WHAT NEEDS TO BE DONE
An exact copy of every record below is needed, with the pictures left out.

EXTRACTED DATA
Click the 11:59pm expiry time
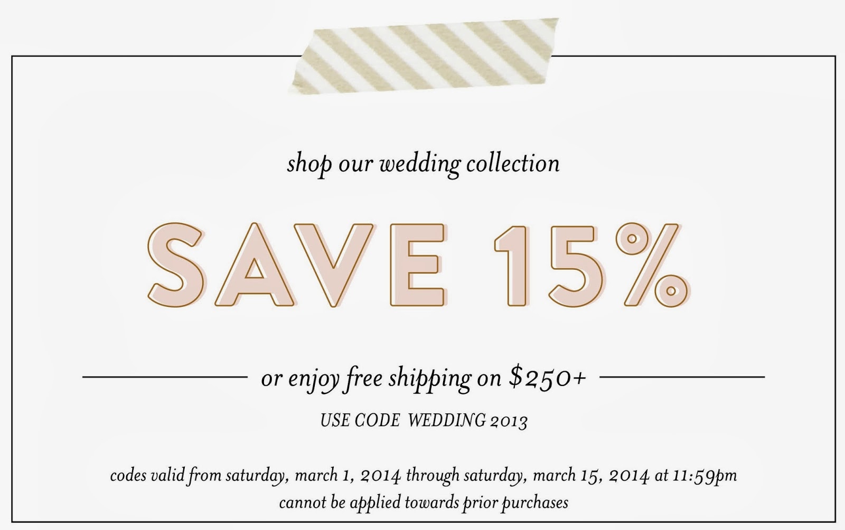Viewport: 845px width, 530px height. pos(703,476)
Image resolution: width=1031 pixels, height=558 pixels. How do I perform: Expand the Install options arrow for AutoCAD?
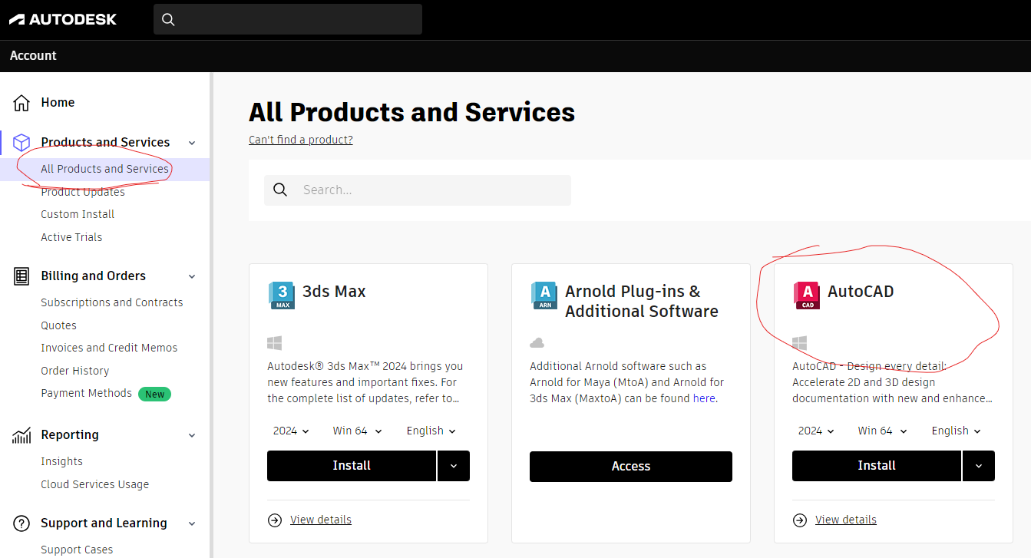click(x=979, y=465)
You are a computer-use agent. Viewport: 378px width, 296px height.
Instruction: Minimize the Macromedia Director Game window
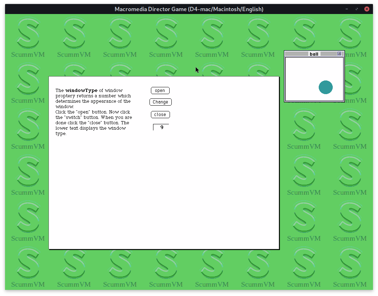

TASK ANSWER
Click the 11:59pm expiry time
Viewport: 845px width, 530px height. pos(703,476)
Image resolution: width=1031 pixels, height=558 pixels. How do I perform: Expand the Install options arrow for AutoCAD?
click(x=979, y=465)
You are a computer-use agent. Viewport: 378px width, 296px height.
Instruction: Minimize the Macromedia Director Game window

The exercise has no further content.